In April, jihadists threatened to detain him because he refused to provide them with food baskets his team was distributing at a camp for the displaced in southern Idlib, he added.
"They told me I should give them aid because they are mujahideen," said the 27-year-old.
He said Hayat Tahrir Al Sham also detained him for four days seven months ago in Idlib city for photographing aid deliveries without their authorisation.
Militants beat him, confiscated his laptop, and broke his camera, he said.
"They told me I should thank God I was being released alive."
Paul Donohoe of the International Rescue Committee said, "aid groups face interference from armed groups in Idlib, such as the restricting of access to vulnerable populations or attempting to influence beneficiary selection and the location of aid delivery."
He declined to provide more detail but a second humanitarian worker in Idlib, who also asked to remain anonymous, said several projects by international aid agencies have been dropped in recent months because of such meddling.
A plan to provide bakeries in Idlib with free flour was scrapped because the Salvation Government insisted on limiting beneficiaries to bakeries it is affiliated with, the 29-year-old said.
"Our activities as an organisation have become very modest since this happened to us," he added.
The governing body is also trying to ensure its affiliates are among those who secure tenders with aid agencies, which attempt to avoid this through screening, he said.
"They want a cut of any project implemented in the area," he said.
The encroachment has sparked concern that relief items and aid money may fall in the wrong hands.
Ms Sider, of the NRC, said: "In this environment, aid agencies cannot completely eliminate the risk of diversion and we'd like donors to recognise this."
The UN has said it is taking extra measures to combat diversion.
They include "additional screening from partners, suppliers, even workers, staff, and third-party monitoring, including the use of modern technology – barcoding, establishing hotlines to be able to be sure that aid reaches the right people," the UN regional coordinator for Syria, Panos Moumtzis, said.
There has yet to be any major decrease in humanitarian assistance but some donors have cut funding, said Ahmed Mahmoud, Syria director for the Islamic Relief charity.
"So far, five major hospitals have had to close entirely and seven other medical facilities – including hospitals focusing on paediatrics and obstetrics – severely cut back their operations due to funding cuts," he said.
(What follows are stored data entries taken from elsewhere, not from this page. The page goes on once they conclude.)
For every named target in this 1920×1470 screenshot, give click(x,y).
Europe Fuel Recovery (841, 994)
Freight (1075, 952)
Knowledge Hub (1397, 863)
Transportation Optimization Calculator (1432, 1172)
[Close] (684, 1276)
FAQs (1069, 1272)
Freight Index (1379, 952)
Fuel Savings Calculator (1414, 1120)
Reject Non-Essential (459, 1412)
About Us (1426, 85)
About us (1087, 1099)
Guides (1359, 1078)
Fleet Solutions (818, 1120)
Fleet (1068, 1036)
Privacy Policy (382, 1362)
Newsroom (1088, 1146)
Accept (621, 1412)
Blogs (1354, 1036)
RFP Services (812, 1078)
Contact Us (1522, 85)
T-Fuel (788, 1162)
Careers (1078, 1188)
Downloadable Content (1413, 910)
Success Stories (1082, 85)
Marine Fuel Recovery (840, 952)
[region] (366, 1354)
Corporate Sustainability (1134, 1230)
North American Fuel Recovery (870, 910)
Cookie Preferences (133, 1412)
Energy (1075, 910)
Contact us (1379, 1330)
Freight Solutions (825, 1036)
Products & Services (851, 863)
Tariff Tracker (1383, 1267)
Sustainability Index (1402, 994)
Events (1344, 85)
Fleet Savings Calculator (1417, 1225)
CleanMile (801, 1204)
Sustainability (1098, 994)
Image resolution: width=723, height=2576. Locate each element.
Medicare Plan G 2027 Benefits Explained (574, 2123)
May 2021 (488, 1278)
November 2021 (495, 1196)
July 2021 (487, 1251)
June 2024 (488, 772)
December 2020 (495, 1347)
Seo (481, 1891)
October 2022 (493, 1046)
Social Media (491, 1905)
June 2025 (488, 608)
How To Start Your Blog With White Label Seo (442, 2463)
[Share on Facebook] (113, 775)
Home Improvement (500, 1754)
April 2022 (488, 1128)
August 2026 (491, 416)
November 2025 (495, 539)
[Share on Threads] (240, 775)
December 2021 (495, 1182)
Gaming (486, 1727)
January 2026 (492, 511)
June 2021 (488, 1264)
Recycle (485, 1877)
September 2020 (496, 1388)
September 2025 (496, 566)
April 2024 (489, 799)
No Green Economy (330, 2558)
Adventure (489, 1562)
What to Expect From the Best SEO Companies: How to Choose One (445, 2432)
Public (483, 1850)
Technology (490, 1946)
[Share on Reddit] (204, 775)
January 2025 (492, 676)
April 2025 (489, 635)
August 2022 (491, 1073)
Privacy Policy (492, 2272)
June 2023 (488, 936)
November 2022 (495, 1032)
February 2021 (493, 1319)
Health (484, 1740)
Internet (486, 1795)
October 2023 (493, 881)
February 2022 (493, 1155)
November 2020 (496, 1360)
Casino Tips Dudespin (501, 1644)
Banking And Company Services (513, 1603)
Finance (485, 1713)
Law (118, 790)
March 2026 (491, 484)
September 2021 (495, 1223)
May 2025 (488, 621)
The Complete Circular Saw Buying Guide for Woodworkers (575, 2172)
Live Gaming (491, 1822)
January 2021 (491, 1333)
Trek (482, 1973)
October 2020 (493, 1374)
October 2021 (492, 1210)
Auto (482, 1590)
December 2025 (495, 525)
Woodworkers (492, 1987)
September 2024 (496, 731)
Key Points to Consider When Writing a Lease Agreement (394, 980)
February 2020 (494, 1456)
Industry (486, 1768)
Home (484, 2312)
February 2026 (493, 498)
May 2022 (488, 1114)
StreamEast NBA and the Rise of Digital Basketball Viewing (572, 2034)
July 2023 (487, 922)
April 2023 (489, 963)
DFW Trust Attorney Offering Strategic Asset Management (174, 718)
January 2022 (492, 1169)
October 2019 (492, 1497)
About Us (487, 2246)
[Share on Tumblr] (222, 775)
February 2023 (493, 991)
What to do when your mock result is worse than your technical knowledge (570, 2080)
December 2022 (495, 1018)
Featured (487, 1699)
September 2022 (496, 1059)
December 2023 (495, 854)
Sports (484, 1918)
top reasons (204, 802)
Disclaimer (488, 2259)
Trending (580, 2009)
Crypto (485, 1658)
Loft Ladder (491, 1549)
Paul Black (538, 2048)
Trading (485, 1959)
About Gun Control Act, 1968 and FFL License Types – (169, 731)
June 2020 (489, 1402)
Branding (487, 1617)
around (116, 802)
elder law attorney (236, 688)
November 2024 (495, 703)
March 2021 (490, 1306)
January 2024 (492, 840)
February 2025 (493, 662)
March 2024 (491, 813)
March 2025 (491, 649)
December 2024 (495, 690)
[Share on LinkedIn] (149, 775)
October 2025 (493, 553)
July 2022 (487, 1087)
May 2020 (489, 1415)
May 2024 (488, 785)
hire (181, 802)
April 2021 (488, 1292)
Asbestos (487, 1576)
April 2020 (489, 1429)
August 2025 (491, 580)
Though there could also be other reasons, "some donors may have concerns regarding the shifts in control in northwestern Syria, which may have affected their funding decisions.
"As one facility after another shuts its doors, the pressure only grows on those that remain," he said.
For its part, the Salvation Government denies jeopardising relief efforts.
A Salvation Government official in charge of coordinating aid, who gave his name as Dr Jihad, said the administration was "striving to organise [humanitarian] work" by strengthening cooperation with relief agencies and facilitating aid deliveries.
"The more we share responsibility and decision making and the more we coordinate our work, the better the results," he said.